Flore et habitats naturels
Ici, l’espace durancien développe pleinement un ensemble important de milieux ouverts qui s’expriment tant au niveau des marges des chenaux qu’au niveau des iscles. Mais en raison de l’endiguement de ses berges, la Durance est loin de présenter la biodiversité qui existait au XIXe siècle, à une époque où M. Palun citait la présence d’un certain nombre d’espèces qui ont maintenant probablement disparu : Polygala exilis (polygale grêle), Centaurium favargeri (petite centaurée de Favarger), et Typha minima (petite massette). À la fin de l’été, on peut néanmoins y rencontrer encore, en bordure des chenaux, la formation nitratophile à petites cypéracées du Nanocyperion.

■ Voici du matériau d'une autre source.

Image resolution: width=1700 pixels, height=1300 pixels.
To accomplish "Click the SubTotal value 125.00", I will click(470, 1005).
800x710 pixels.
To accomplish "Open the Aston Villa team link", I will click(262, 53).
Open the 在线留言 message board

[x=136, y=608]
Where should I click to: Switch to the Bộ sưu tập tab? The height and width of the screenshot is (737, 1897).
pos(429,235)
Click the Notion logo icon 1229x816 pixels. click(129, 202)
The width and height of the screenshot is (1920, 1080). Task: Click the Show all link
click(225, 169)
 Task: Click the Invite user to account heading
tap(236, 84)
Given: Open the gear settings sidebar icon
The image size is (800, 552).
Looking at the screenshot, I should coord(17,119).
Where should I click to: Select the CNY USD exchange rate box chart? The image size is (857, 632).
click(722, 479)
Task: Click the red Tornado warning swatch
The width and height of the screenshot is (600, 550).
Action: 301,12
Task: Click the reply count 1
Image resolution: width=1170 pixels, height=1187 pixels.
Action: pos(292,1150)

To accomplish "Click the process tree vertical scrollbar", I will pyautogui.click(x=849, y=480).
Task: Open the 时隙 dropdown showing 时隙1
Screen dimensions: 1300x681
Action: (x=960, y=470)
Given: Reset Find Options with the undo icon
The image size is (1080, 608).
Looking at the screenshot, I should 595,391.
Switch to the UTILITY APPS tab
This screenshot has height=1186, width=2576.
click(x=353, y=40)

Elle est installée sur de petites plages exondées qui apparaissent à la faveur des étiages.

Commentaires sur la délimitation

Dans le but de maintenir le continuum de l’hydrosystème, la ZNIEFF a retenu l’ensemble de l’espace durancien.

La ripisylve en amont de cette zone (face à l’Épi des Grandes Îles [Bouches-du-Rhône]), pauvre en espèces (peupliers noirs et blancs) et envahie par la canne de Provence, ne présente pas d’intérêt patrimonial. Elle n’a donc pas été retenue.

La dégradation du terrain en haut des berges, liée aux passages des véhicules et à la fréquentation importante de la piste, explique leur exclusion de cette zone.